It's the latest evidence that, in a database market where demand for what Martin Fowler termed "polyglot persistence" has become the norm, a decade of innovation in new data platform types has culminated in a crossing of paths, where those new specialized platforms are crossing over and overlapping.
The core engine of the DataStax platform, Apache Cassandra, is known as a "wide column" store for key/values that could run inside or independently of Hadoop. It is well known for its ability to perform fast writes of huge volumes of data, and it's well-suited for deployment on scale-out clusters. But Cassandra was traditionally not so adept at analytic queries nor the ability to search, roll up, or aggregate data.
With the 5.0 release, DataStax has surrounded the open-source Cassandra database with new faces. It has added the ability to deal with complex JSON data types -- providing full insert (write), update, and delete capabilities.
And then there's graph; DataStax has added a graph analytics skin (a view, as opposed to a separate data storage engine), using the Apache TinkerPop open-source project, which is a de facto standard for representing graph entities, and support of Spark. Given that graph computing, which represents many-to-many relationships (think: the interrelationships of people across social tribes, or the interrelationships of sensors and devices in the Internet of Things), is a new concept to most developers. DataStax is providing visual, web-based tooling (replete with code completion and correction) to make graph views and querying more intuitive.

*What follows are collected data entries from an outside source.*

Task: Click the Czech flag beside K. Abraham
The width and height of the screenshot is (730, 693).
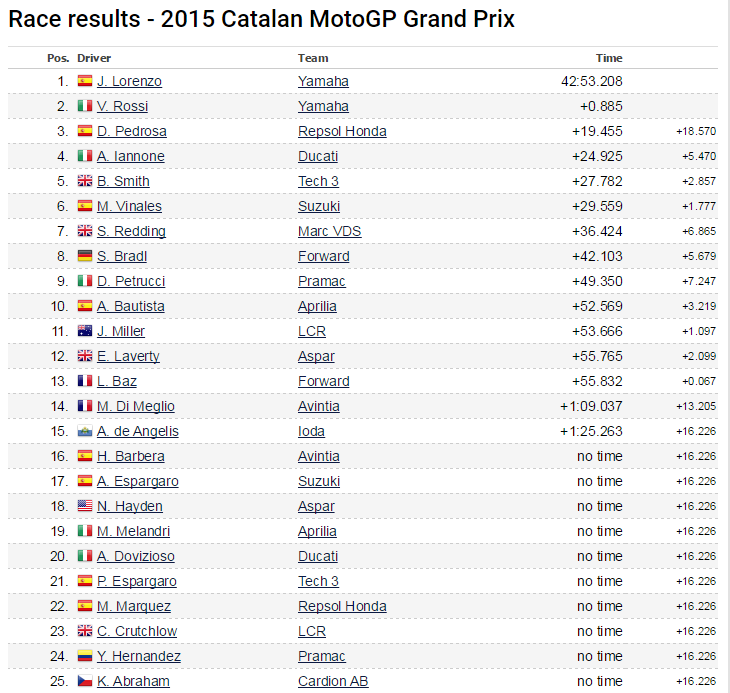Action: tap(85, 681)
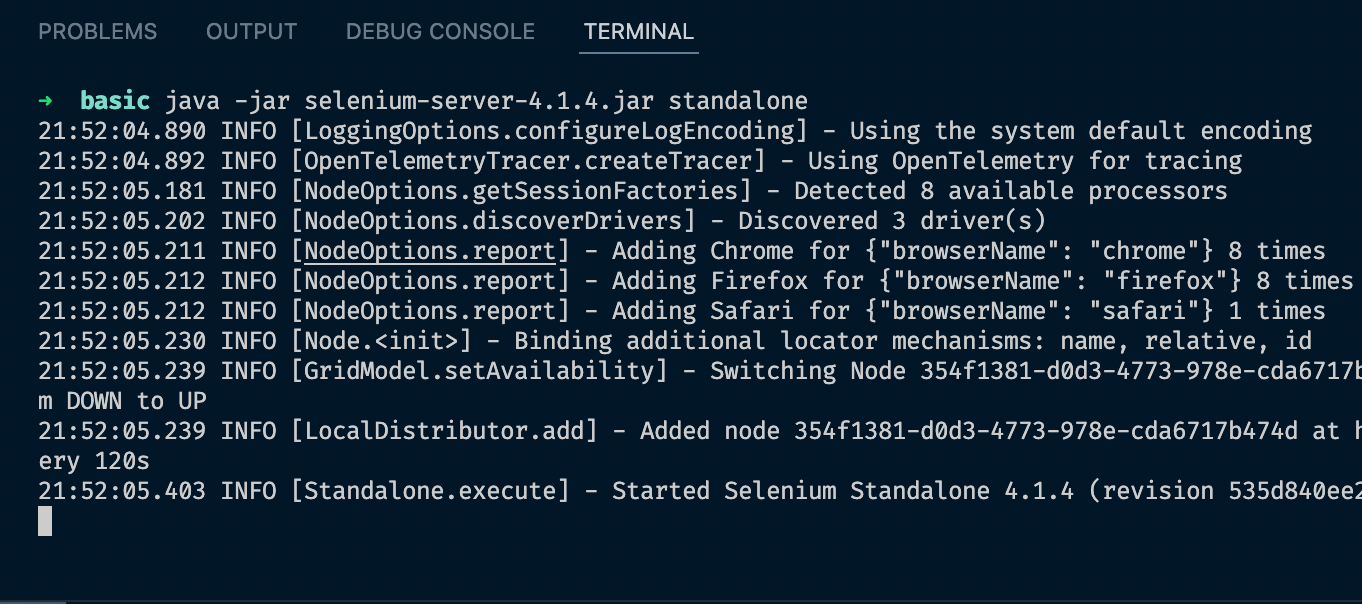The width and height of the screenshot is (1362, 604).
Task: Open the OUTPUT tab
Action: click(251, 32)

With addition of JSON and graph support, DataStax is clearly in the mainstream of the market, where most platforms are adding multiple faces or personas. By adding JSON, DataStax is not necessarily going to directly compete with MongoDB or Couchbase, where the application and data is mostly JSON, nor with emerging graph database providers like Neo4J, where the use case is exclusively graph. Instead, the rationale is for edge cases.

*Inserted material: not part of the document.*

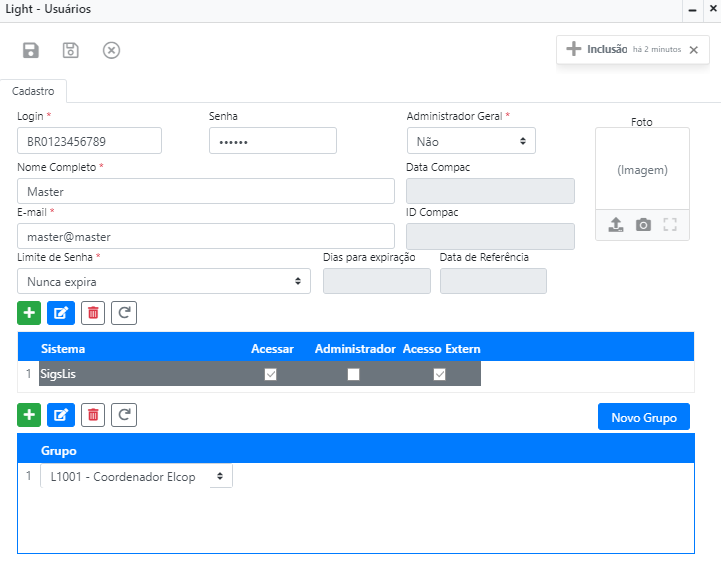Click the circled X cancel icon
This screenshot has width=721, height=570.
(x=111, y=50)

The reality for most organizations is that there are going to be multiple data platforms floating around because of the diversity of needs: a SQL OLTP database, a data warehouse for production analytics, a NoSQL data store for operational application, and Hadoop for big data analytics. The case for overlap is not that you're going to find one magic silver bullet. Instead, you'll have multiple options on where to deploy data or functionality, and you might be able to erode some of those database silos that specialization has built up over the last few years.